In one instance, a private coal-fired power plant then-owned by Mirant Corp. wanted to avoid the Air Board’s recommended emission limits, despite its location adjacent to numerous apartment buildings and close proximity to historic Old Town Alexandria. The board’s limits were supported by local citizens, the City of Alexandria’s staff, outside legal counsel and local officials. The limits were upheld in court.
In a separate action, then-Gov. Tim Kaine’s administration and the General Assembly rushed to constrain the board’s regulatory options by adopting legislation that prevented the Air Board from even considering what Thomson said was a “reasonably strict” approach for limiting mercury emissions that many other states were adopting. The mercury option embraced by the General Assembly was eventually found to be illegal under the Clean Air Act.
The plant was shut down in 2012.
The other example involved a new power plant in southwest Virginia developed by Dominion Energy. Dominion was not willing to adopt “appropriately stringent limits without the extra scrutiny exercised by the board” Thomson said. She recalled one board member observing that Dominion proposed using such low-quality coal they “may as well have been burning dirt.”
“In the end,” Thomson said, “the board adopted and Dominion accepted, limits that were 82 percent and 94 percent lower for sulfur dioxide and mercury, respectively, than in DEQ’s original draft permits.”
When Dominion balked at challenging the permits in court, Thomson said that indicated “company officials knew they could achieve much more by way of emission reductions than they had indicated to DEQ staffers.”
Each of these examples reflect how the agency that is supposed to regulate a business interest is “captured” by that company or industry, said Jaffe. “The agencies become so cozy with the industries they are regulating that they begin to see the regulated industry as their customer rather than the citizenry or public interest,” Jaffe said.

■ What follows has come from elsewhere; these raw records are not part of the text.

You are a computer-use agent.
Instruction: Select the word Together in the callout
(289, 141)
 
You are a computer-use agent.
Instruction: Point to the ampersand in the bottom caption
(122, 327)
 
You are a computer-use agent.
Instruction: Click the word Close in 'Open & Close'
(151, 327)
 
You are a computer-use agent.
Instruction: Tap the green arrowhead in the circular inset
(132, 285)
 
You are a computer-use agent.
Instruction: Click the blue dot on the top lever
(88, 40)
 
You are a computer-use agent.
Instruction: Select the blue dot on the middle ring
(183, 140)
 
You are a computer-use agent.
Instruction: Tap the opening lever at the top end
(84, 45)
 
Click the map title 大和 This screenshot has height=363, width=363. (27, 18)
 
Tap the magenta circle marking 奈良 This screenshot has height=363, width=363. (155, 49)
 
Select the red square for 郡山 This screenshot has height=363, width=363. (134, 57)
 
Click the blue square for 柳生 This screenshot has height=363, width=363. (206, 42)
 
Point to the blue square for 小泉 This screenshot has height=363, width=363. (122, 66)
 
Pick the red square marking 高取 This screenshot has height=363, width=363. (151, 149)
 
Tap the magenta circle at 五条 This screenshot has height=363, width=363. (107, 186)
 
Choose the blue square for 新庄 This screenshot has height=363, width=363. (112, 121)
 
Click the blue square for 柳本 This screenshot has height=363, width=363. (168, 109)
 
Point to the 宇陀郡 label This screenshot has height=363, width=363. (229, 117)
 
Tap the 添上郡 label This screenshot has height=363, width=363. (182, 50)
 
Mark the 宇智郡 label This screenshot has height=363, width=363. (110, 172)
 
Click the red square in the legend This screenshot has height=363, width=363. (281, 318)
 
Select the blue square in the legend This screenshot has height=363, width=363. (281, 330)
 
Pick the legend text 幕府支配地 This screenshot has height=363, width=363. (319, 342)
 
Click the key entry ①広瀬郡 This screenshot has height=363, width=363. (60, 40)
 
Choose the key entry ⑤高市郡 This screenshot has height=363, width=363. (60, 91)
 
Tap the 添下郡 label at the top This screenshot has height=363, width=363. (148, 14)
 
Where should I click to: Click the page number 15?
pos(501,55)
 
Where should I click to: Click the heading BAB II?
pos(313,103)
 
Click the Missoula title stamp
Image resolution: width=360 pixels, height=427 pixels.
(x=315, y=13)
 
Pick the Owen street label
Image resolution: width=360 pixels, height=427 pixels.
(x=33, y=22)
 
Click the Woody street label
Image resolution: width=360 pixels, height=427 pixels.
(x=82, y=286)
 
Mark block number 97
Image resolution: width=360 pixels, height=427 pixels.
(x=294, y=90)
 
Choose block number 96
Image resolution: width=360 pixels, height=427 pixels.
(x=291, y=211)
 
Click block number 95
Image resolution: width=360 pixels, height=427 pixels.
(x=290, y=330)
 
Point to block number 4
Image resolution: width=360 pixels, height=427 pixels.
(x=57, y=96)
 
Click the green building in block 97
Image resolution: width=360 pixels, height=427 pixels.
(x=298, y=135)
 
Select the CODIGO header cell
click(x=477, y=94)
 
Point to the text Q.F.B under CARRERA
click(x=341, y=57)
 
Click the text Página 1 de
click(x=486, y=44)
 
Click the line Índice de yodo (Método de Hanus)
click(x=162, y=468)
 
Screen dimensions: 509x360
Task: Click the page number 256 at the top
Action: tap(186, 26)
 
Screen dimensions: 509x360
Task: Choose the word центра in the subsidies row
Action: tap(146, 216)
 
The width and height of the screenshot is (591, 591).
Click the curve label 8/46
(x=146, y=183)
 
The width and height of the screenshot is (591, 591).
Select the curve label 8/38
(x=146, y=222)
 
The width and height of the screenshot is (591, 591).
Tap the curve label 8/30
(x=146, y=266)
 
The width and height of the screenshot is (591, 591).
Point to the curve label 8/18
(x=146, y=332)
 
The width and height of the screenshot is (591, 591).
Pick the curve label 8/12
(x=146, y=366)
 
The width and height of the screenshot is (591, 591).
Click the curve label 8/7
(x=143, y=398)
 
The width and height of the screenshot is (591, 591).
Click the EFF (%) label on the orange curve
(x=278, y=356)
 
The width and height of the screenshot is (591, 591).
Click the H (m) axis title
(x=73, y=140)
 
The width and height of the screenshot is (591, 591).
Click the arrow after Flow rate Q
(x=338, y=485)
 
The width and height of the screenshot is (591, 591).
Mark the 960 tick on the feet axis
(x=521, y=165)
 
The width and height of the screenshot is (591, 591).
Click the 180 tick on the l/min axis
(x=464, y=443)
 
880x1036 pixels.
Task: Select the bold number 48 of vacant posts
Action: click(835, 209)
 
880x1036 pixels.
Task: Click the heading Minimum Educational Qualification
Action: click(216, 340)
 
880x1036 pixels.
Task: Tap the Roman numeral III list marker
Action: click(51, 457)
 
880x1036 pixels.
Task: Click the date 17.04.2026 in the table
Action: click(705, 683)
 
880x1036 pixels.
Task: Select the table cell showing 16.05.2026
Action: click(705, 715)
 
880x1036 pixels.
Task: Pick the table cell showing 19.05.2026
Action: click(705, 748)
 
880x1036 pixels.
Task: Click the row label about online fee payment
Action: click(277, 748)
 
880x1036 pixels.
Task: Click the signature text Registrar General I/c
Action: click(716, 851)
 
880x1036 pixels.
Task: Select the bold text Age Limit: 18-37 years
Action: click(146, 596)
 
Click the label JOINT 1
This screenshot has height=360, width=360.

Thomson is quick to acknowledge that companies are in business to make money: “They are not in business to protect the public interest.” But, she said, “politicians are supposed to guard the public good. So the question is, why haven’t our state politicians adopted laws and regulations that force Dominion (and other corporations) to consider the public interest appropriately?”
Thomson acknowledges the culture and traditions of politics and business in Virginia are so deeply embedded, current practices are not likely to change anytime soon. “Why not look to other states for good examples of how that can happen?” she said.
“It’s a slightly dysfunctional structure, but it is what it is,” Kidd added.